В 1965 году молодой (на то время) режиссер Марк Захаров поставил свой первый на сцене Театра сатиры спектакль «Поджигатели» по антифашистской пьесе уже упоминавшегося выше швейцарского драматурга Макса Фриша «Бидерман и поджигатели». Одной из особенностей Театра сатиры при Плучеке было то, что у начинающих режиссеров здесь не гнушались играть звезды. Главные роли в «Поджигателях» сыграли Георгий Менглет и Ольга Аросева. Все, кто видел этот спектакль, хвалили его, но критика почему-то восприняла его спектакль в штыки. Неизвестно, была ли на то некая команда свыше или же просто кто-то проявил инициативу, но в январе 1966 года в газете «Советская культура» появилась разгромная рецензия на спектакль, где, в частности, было сказано: «Разоблачающая сила пьесы сведена почти к минимуму.
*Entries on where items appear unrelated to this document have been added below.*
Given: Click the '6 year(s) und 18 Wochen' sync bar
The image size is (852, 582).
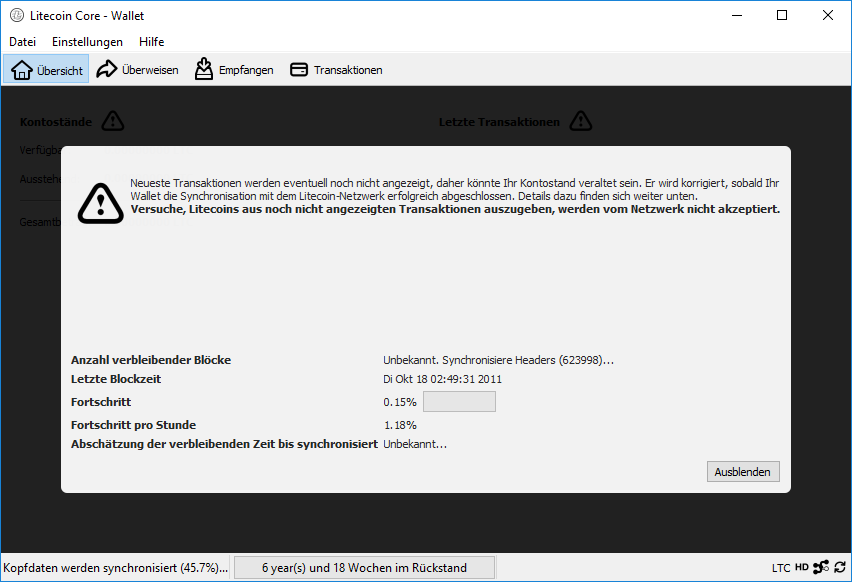Looking at the screenshot, I should [364, 567].
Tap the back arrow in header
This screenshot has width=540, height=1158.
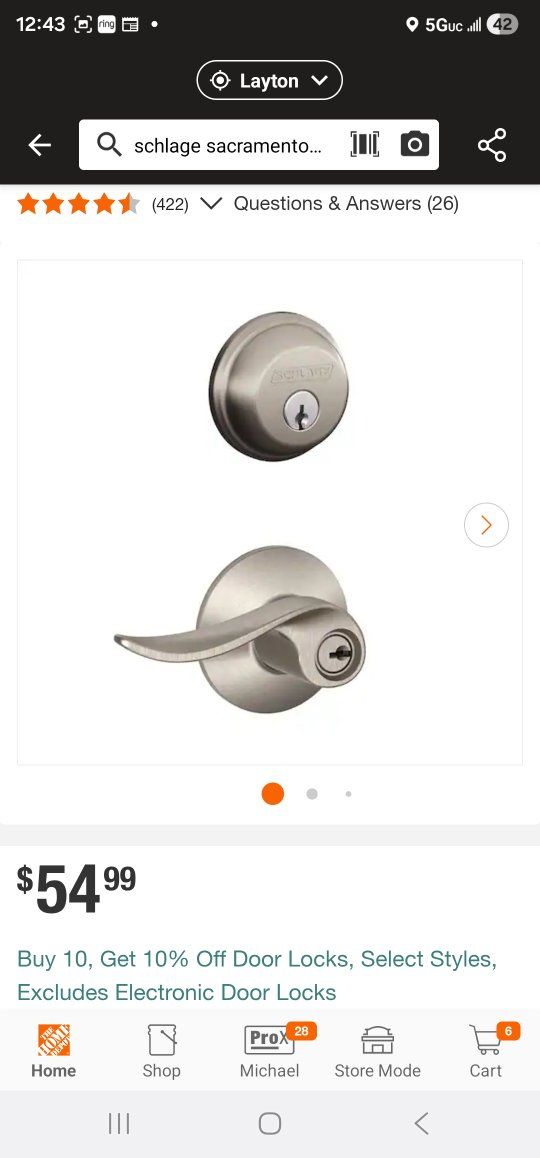[x=40, y=145]
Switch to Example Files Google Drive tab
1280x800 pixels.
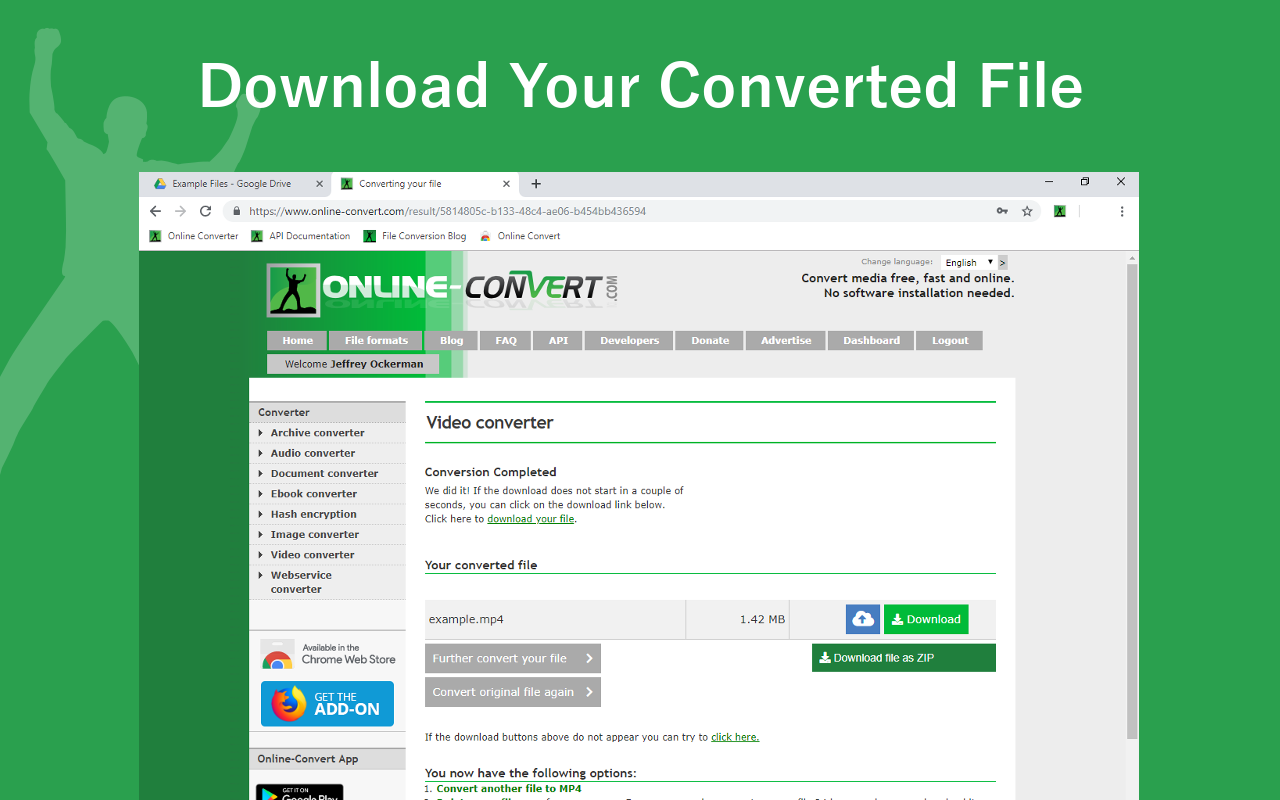(232, 184)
В спектакле недостает того гражданского гнева, гражданской заинтересованности, которыми проникнуто произведение Фриша. Создается впечатление, что чрезвычайно современная и своевременная по содержанию и блистательная по драматургической форме сатира Фриша застала Московский театр сатиры врасплох…»[82].

В то время при Всесоюзном театральном обществе существовала так называемая «секция зрителей», члены которой регулярно собирались для обсуждения спектаклей. Полезное, в общем-то, начинание (любому театру нужна связь со зрителем) очень скоро превратилось в инструмент для сведения счетов с в чем-то провинившимися режиссерами и артистами. Или же не провинившимися, а без вины виноватыми. Но дело не в этом, а в том, что на очередном заседании этой секции, разбиравшей спектакль «Поджигатели», Валентин Плучек дал резкий отпор автору критической статьи в «Советской культуре» Наталье Румянцевой. Смысл сказанного им сводился к тому, что нельзя критиковать то, в чем не разбираешься. Спустя несколько дней после этого заседания в «Советской культуре» было опубликовано два письма от «рядовых зрителей», членов зрительской секции ВТО, которых возмутила резкость Плучека. От имени редакции газеты было сказано, что президиум Всероссийского театрального общества должен безотлагательно обсудить «неэтическое, недостойное деятеля советского искусства» поведение Плучека и сделать из этого факта соответствующие выводы.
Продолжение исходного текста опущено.